**HOW TO COMPLETE THIS TASK**.
Please set down exactly the lines from the one containing "Given: Click Экономический" through the last line of the records below, both included, with no pictures.

**INPUT RECORDS**.
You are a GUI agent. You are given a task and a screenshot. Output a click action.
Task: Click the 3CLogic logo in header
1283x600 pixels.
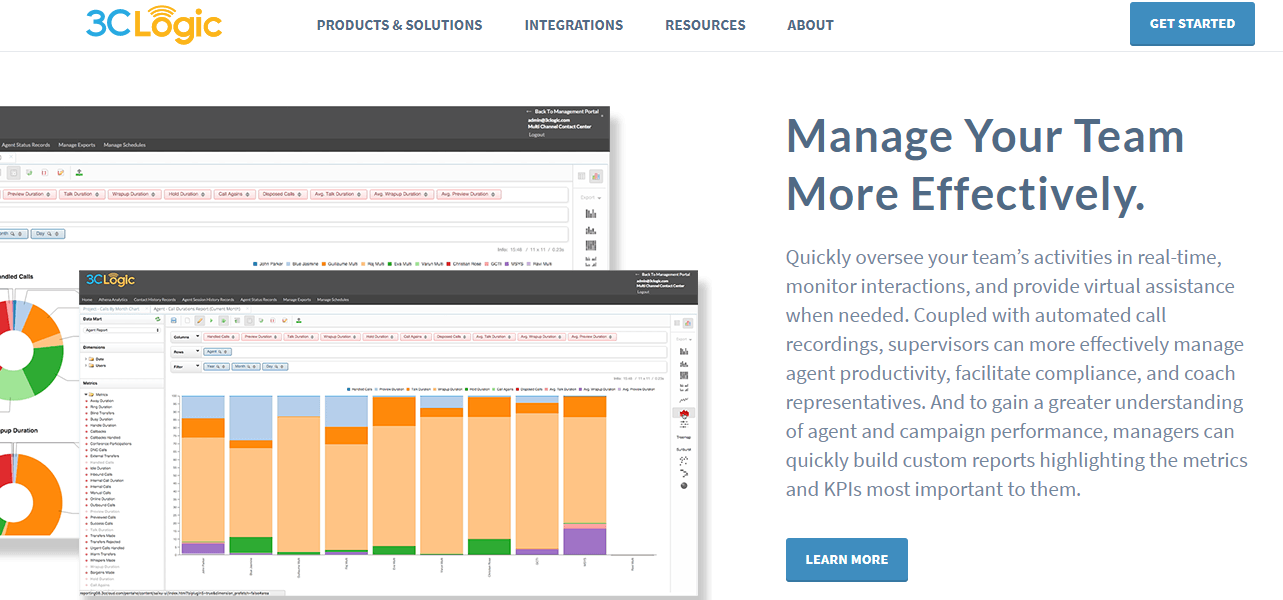[x=153, y=24]
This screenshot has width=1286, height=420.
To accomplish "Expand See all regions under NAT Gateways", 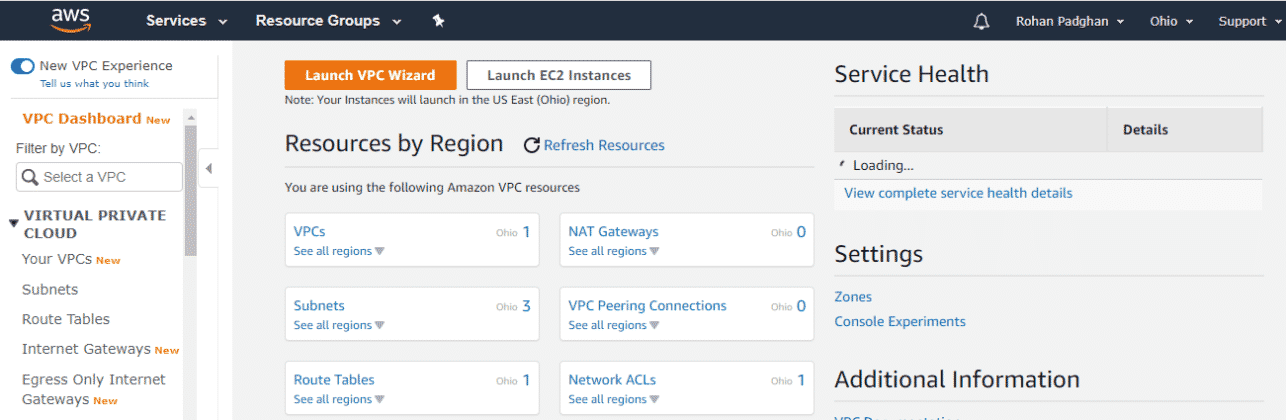I will [x=614, y=252].
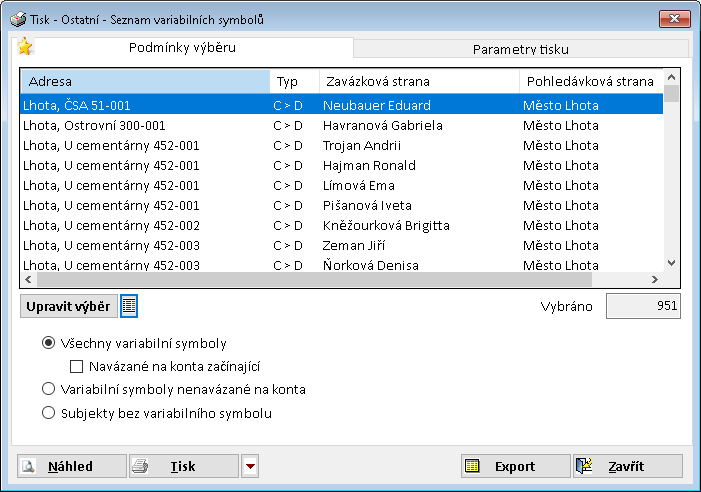Expand the red dropdown arrow next to Tisk

click(x=250, y=466)
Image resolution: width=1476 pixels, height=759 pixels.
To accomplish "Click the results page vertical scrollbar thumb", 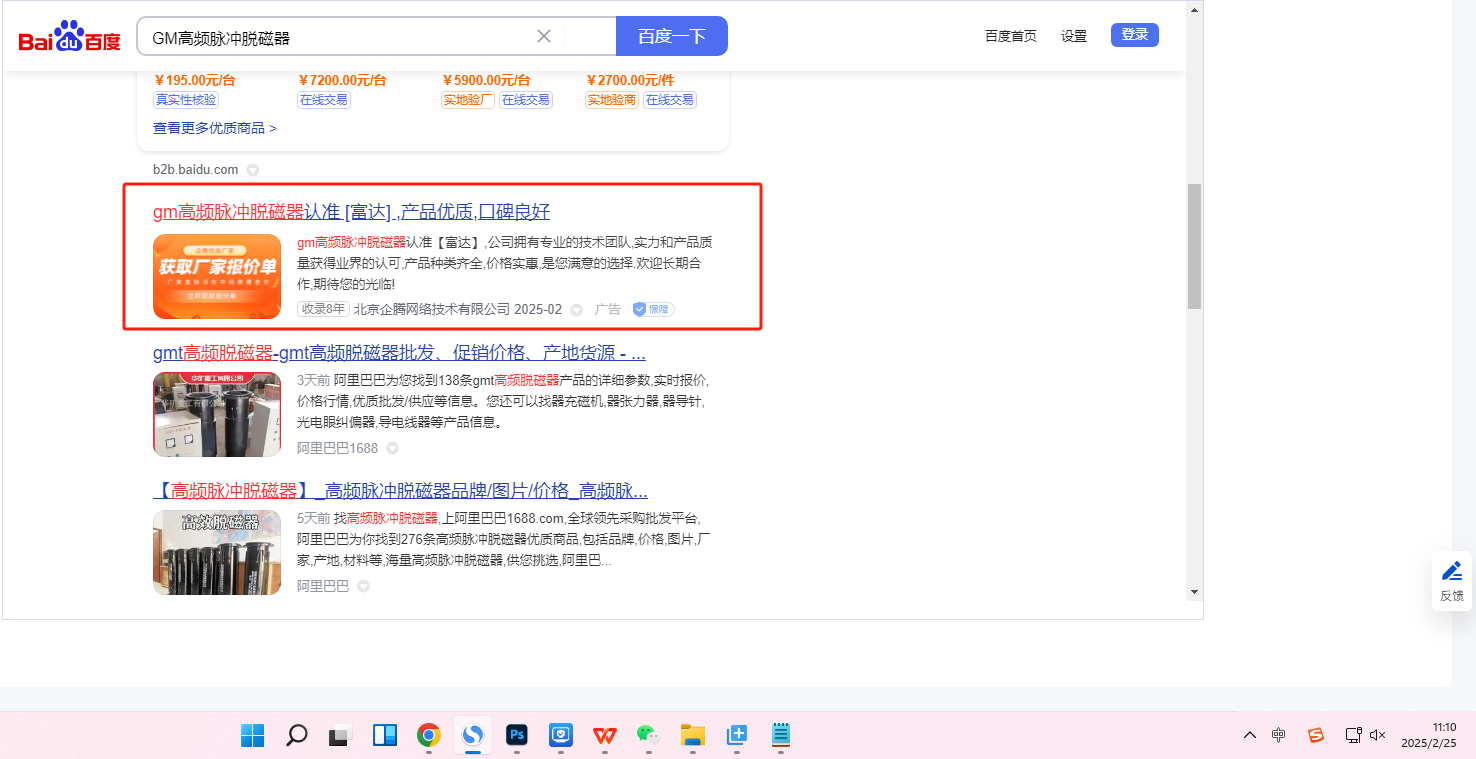I will [1194, 246].
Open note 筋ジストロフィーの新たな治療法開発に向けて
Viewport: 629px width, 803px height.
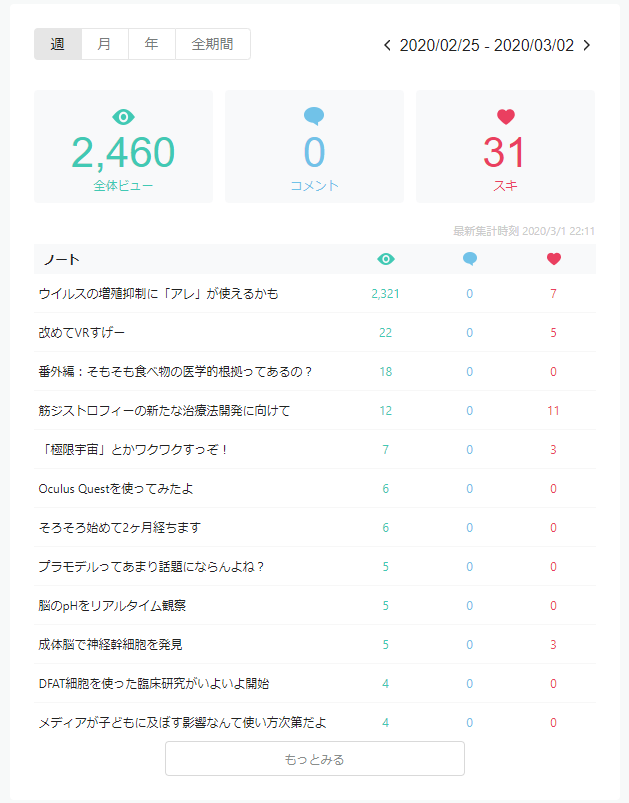(x=164, y=410)
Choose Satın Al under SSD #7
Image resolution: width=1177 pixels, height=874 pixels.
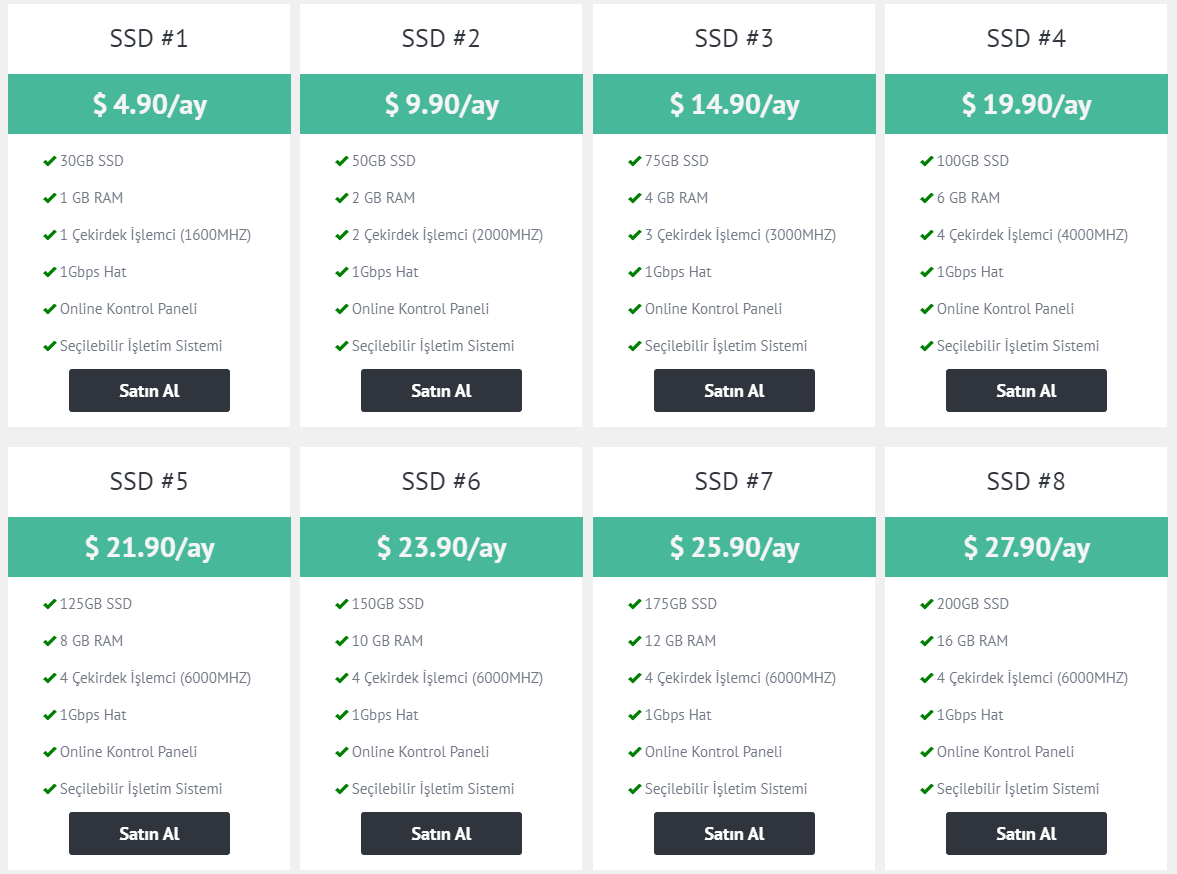734,833
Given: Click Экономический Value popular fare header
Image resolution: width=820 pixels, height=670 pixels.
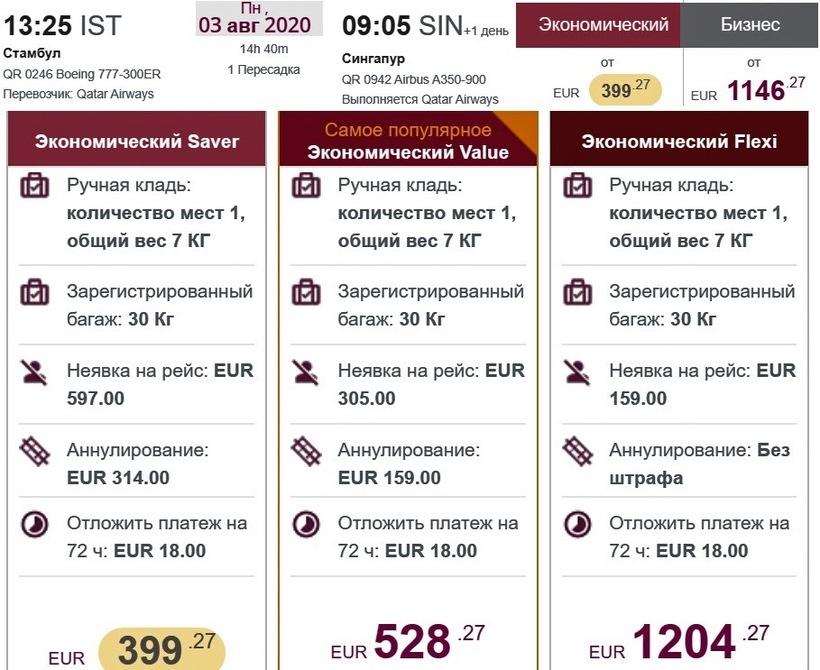Looking at the screenshot, I should click(408, 141).

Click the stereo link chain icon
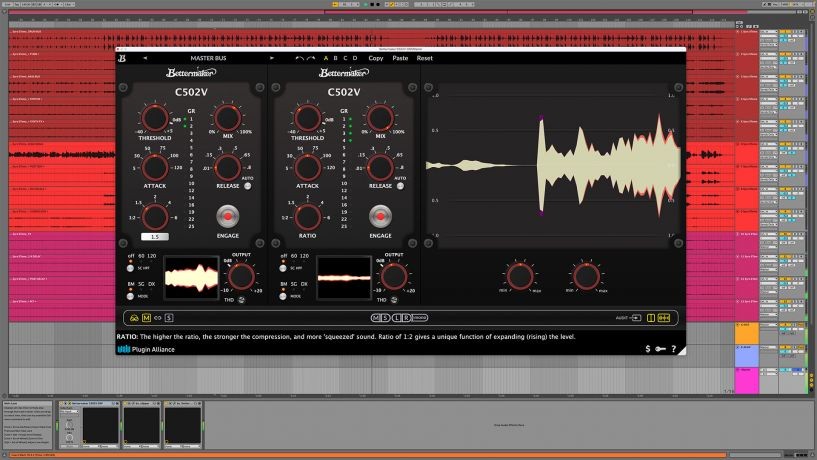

**OUTPUT FOR THIS EXERCISE**.
Given: Click Экономический Value popular fare header
Image resolution: width=820 pixels, height=670 pixels.
Looking at the screenshot, I should click(408, 141).

Click the stereo link chain icon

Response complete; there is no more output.